We all know that Alström Syndrome is rare and that there is a lot of variability and that treating physicians are often working in the dark. Think about going on line and being able to show the doctor right then and there what others with the syndrome have experienced. Also, we’re working on mobile apps and appropriate technology that will be accessible, so think about being able to whip out your phone and say, “Siri, please tell Dr. Knows Little how many Alström patients suffered from glue ear at age 5.” Siri can respond, “out of 832 patients registered, 76% had glue ear at age 5. Would you like more information on this topic?” When we’re done, we’ve been told that 90 % of the entire survey will be computable and viewable, even (wow!) as charts and graphs. What an amazing gift!
Also, don’t be worried that this may be just too difficult for you! There will be demos and you can stop (AND “SAVE”) and pick-up where you left off. We have “Guides” in place already to reassure you, and we are developing a team of “Faciltators” who can help you complete whatever you find challenging, even work through the whole process with you, if needed.

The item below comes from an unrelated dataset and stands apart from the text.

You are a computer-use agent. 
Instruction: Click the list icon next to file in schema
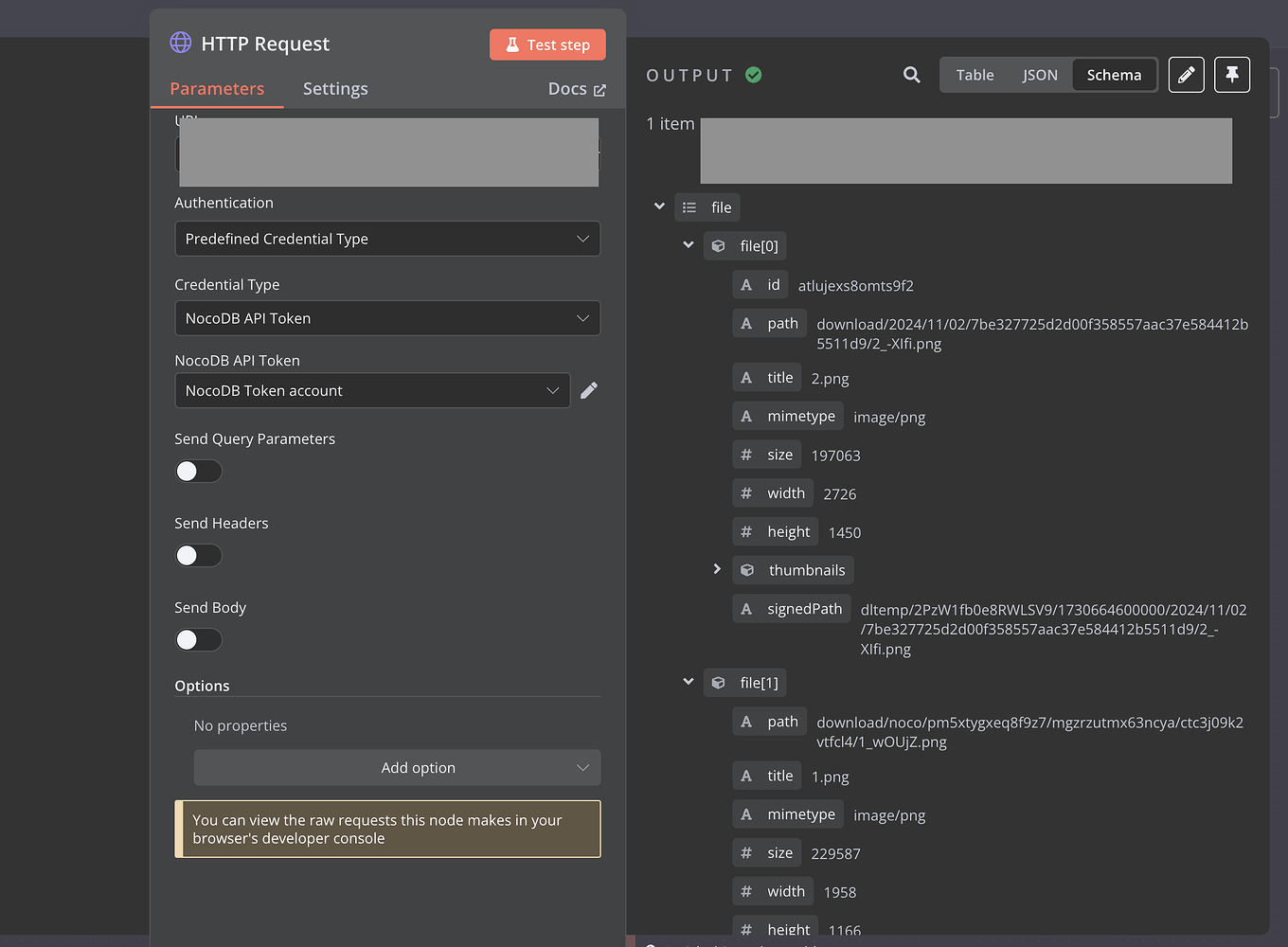[689, 206]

So, please prepare yourself to move quickly once we are well and truly launched. Do not get discouraged by the size of the task, and remember that you will be personally contributing to one of the landmark developments in Alström Land as well as throughout the global community of those who suffer from rare disorders. Get ready and stay tuned! We are very excited!
All the best and thank you in advance to each and all!
Robin Marshall
ASI Executive Director

Alstrom Syndrome International ON THE MOVE!

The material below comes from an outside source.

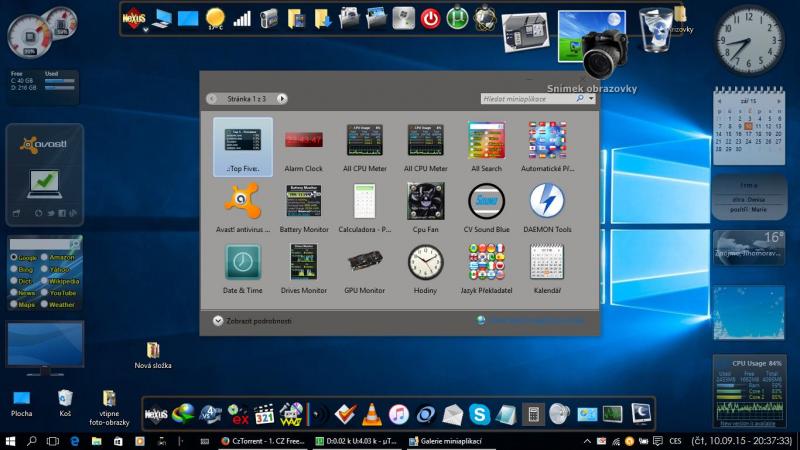Open Skype from the bottom dock
This screenshot has width=800, height=450.
tap(480, 414)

Barack Obama, President of the United States, has announced a new initiative called the Precision Medicine Initiative. What he was really talking about was making medicine relevant and appropriate for specific individuals with specific clinical needs and specific treatments through the use of cutting edge medical technology. Because of its partnership with Genetic Alliance and other advocacy organizations, Alstrom Syndrome International is a part of this initiative which was introduced in the recent ASI Newsletter. Sharon Terry, leader of the project, CENA –- was present at the White House event for the announcement yesterday, January 30, with dozens of other patients and advocates. In fact, a young woman, a survivor of and advocate for a rare liver cancer, introduced the President. This was a day of recognition for all of you who suffer from Alstrom Syndrome and for all those who suffer from rare conditions. The work will create a large national registry, of which ASI is a part. We have a jumpstart on everyone. The President and NIH are looking to our CENA coalition to lead the way.
Robin and I were actually in Washington to meet with Sharon Terry when we were advised that she would not be available – she was at the White House! We still met with the Genetic Alliance senior staff, and feel incredibly fortunate and thrilled that ASI is part of this project.
We expect our Alstrom Syndrome Registry to be available in March. Let’s all do our part!
After that exciting morning, we also met with several of the expert physicians who were part of the recent NIH Alstrom Syndrome Study at the NIH Clinical Center. We enjoyed knowing that we were walking in the footsteps of those of you who have participated in this study.
You will be happy to know that an amazing amount was learned for all of you that will advance Alstrom Syndrome research well into the future, and the staff remembers each and every one of you and send their best regards. There are aspects of the study that we definitely hope to pursue to add to our understanding of Alstrom Syndrome!

All in all an exciting time for all of us.